Lecture on Price Elasticity of Demand (PED)
Basic Law of Demand
- Law of Demand:
- Price increase leads to quantity demanded decrease.
- Price decrease leads to quantity demanded increase.
Price Elasticity of Demand (PED)
- Definition: Measures responsiveness of quantity demanded to a change in price.
- Equation:
- PED = (% Change in Quantity Demanded) / (% Change in Price)
- Remember: "Queue before you Pee" (Quantity before Price)
Calculating Percentage Changes
- Formula:
- Difference between two numbers divided by the original number, multiplied by 100.
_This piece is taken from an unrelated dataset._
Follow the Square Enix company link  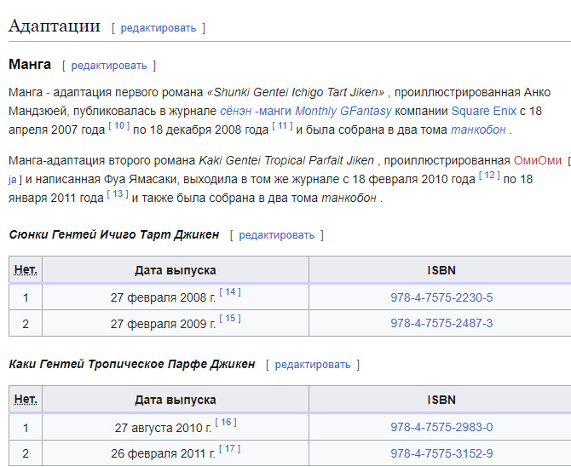point(483,111)
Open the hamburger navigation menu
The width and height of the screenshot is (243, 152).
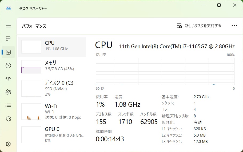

- Final PED number is typically negative due to the inverse relationship in the law of demand. Ignore the negative sign for interpretation purposes.
Interpreting PED Values
- PED > 1: Demand is Price Elastic
- Quantity demanded changes more than the price change.
- PED < 1: Demand is Price Inelastic
- Quantity demanded changes less than the price change.
- PED = 0: Perfectly Price Inelastic
- Quantity demanded does not change with price.
- PED = ∞: Perfectly Price Elastic
- PED = 1: Unit Price Elastic
Examples
- Cigarettes Price Increase:
- Price increases from £4 to £5 (25% increase).
- Quantity demanded decreases from 150 to 135 (10% decrease).
- PED = -0.4, indicating price inelastic demand.
- Sofa Price Decrease:
- Price decreases from £1,000 to £800 (20% decrease).
- Quantity demanded increases from 2,000 to 3,800 (90% increase).
- PED = -4.5, indicating price elastic demand.
Drawing Demand Curves
- Price Inelastic Demand: Steep demand curve.
- Price Elastic Demand: Shallow demand curve.
- Perfectly Price Inelastic: Vertical line.
- Perfectly Price Elastic: Horizontal line.
Factors Affecting Price Elasticity of Demand (SPLAT)
- Substitutes:
- More substitutes lead to more price elastic demand.
- Few substitutes lead to price inelastic demand (e.g., commodities like coffee, oil).
- Percentage of Income:
- Higher income percentage taken by a price change leads to more price elastic demand.
- Lower income percentage leads to price inelastic demand.
- Luxuries vs. Necessities:
- Luxuries: More price elastic.
- Necessities: More price inelastic.
- Addictiveness:
- Addictive goods tend to be price inelastic (e.g., cigarettes, alcohol).
- Time Period:
- Short run: More price inelastic.
- Long run: More price elastic as substitutes become available.